1978 übernahm der bisherige Repräsentant des Unternehmens im mittleren Osten, der indische Großkaufmann Hiranand Gajria, Bifora. In Schwäbisch Gmünd führt er zunächst mit 150 Mitarbeitern die Fertigung von Quarzuhren weiter. Die Fertigung mechanischer Uhren wurde nach Bangalore/Indien verlagert. Die Produktion in Deutschland wurde 1983 endgültig eingestellt und das Werk geschlossen. Auch in Indien wurde die Uhrenproduktion in den 1990ern eingestellt. Das dortige Werk (BIFORA WATCH CO LTD) fertigt jedoch noch heute Präzisionsteile für die Kfz-Industrie.
Der Neuanfang
Im Jahr 2011 wagte in Schwäbisch Gmünd ein kleines Team mit der Gründung der „Bifora Uhren-Manufaktur GmbH“ einen Neuanfang. Diese will im Bewusstsein der Tradition und mit Blick auf heutige Anforderungen hochwertige mechanische Uhren herstellen. Im November 2014 wurde die erste Bifora-Uhr seit 30 Jahren vorgestellt. Der Name JB-60 erinnert an den Firmengründer Josef Bidlingmaier und die Auflage von 60 Stück. Für die Uhren werden 60 original Kaliber 130 von 1965 verwendet. Diese wurden generalüberholt und aufwändig veredelt. Gemäß ihrem Anspruch kommen alle Teile der Uhr von Zulieferbetrieben aus Deutschland und der Schweiz. So wird z. B. das Gehäuse in Pforzheim und das Armband in Augsburg gefertigt. Die Zifferblätter und Zeiger stammen aus der Schweiz.
Firmenmuseum
Seit 2014 dokumentiert ein Museum im Seitenflügel des ehemaligen Fabrikgebäudes die Firmengeschichte.[1]
Literatur
- Hans Heinrich Schmid: Lexikon der Deutschen Uhrenindustrie 1850–1980. Villingen-Schwenningen: Förderkreis Lebendiges Uhrenindustriemuseum e. V., 2005, ISBN 3-927987-91-3, S. 491.

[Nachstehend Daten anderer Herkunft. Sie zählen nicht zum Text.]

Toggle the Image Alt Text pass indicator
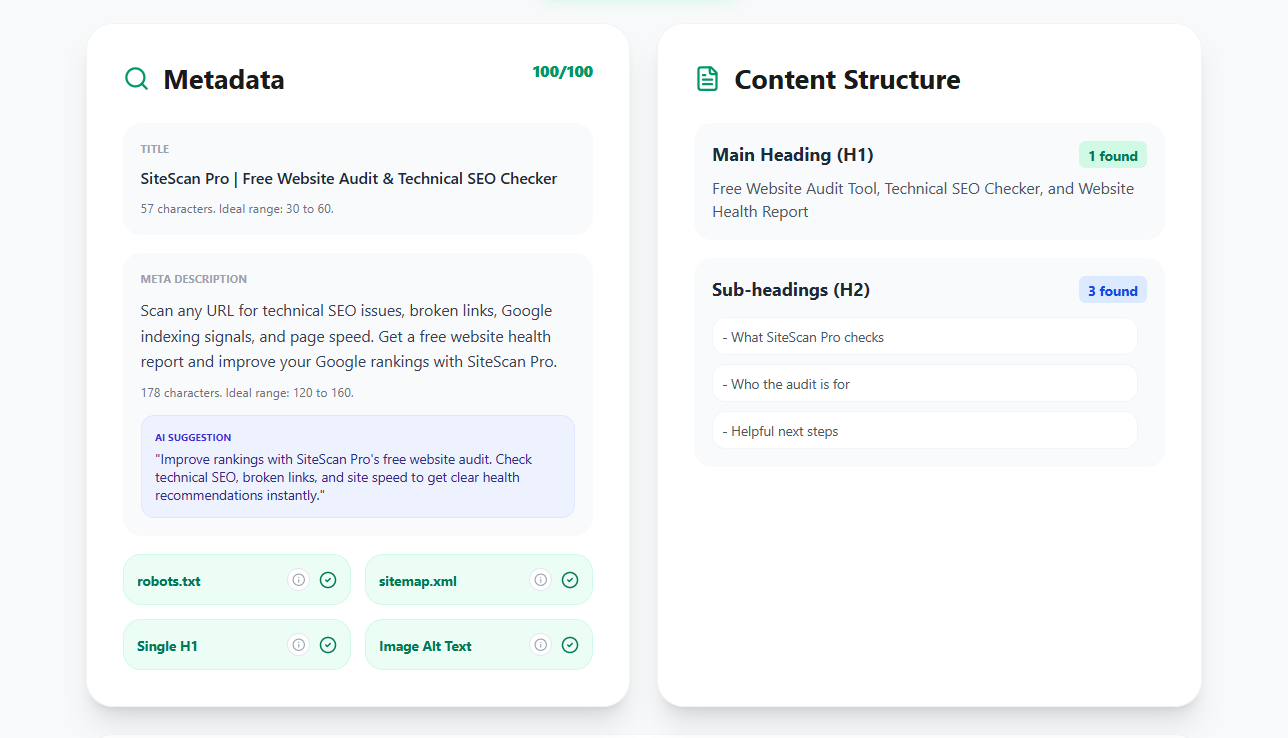Image resolution: width=1288 pixels, height=738 pixels. tap(569, 644)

- Heinz Hampel: Automatic Armbanduhren aus Deutschland, England, Frankreich, Japan, Rußland, USA. Callwey Verlag, 1996, ISBN 978-3-7667-1228-8.
- Hans-Peter Reif: Typisch deutsch: BIFORA. In: Klassik Uhren 3/2001.
- Christian Wiechel-Kramüller: Bifora Unima: Auf die Sekunde kommt es an. Suhlendorf 2018, ISBN 978-3-940189-19-6.